* Task directions
How many lines of these entries include the string "brief"? State the number alone.

[Records from a dataset]
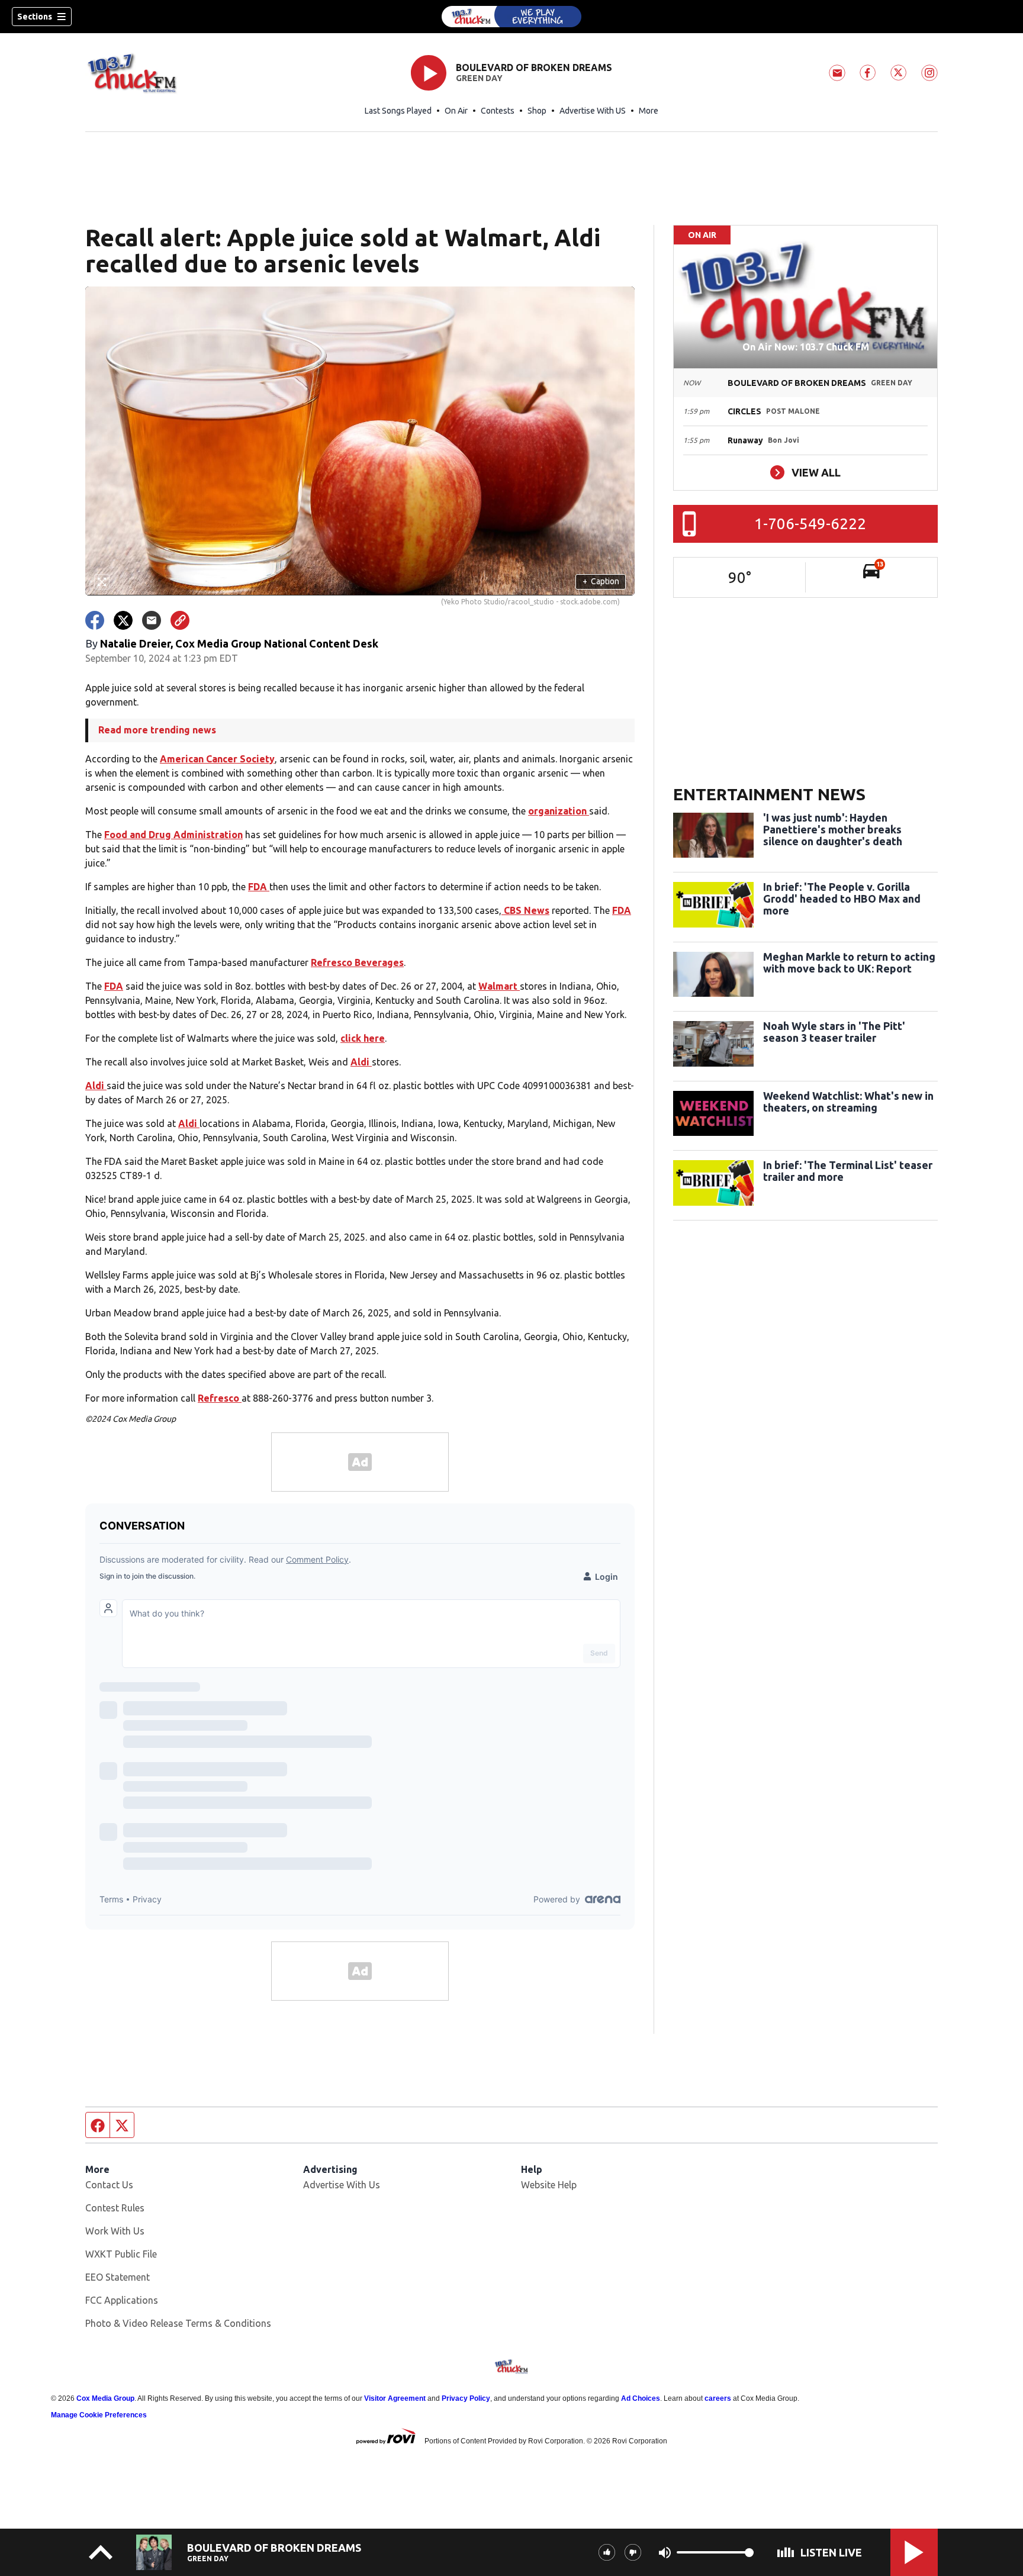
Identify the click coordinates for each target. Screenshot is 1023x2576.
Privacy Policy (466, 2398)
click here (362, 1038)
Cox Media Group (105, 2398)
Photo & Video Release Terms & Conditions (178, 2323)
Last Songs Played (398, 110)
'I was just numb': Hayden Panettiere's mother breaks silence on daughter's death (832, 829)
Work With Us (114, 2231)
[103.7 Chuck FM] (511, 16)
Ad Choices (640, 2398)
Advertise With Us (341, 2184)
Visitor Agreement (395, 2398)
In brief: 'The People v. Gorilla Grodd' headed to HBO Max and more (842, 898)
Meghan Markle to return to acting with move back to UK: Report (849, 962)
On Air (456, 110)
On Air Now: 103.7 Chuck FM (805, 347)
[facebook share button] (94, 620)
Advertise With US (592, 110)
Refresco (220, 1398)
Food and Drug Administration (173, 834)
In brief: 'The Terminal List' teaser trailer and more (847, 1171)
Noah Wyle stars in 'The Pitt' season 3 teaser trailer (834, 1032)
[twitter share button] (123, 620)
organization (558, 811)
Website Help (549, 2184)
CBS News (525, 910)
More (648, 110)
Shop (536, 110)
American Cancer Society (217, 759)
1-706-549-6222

* Output of the task
2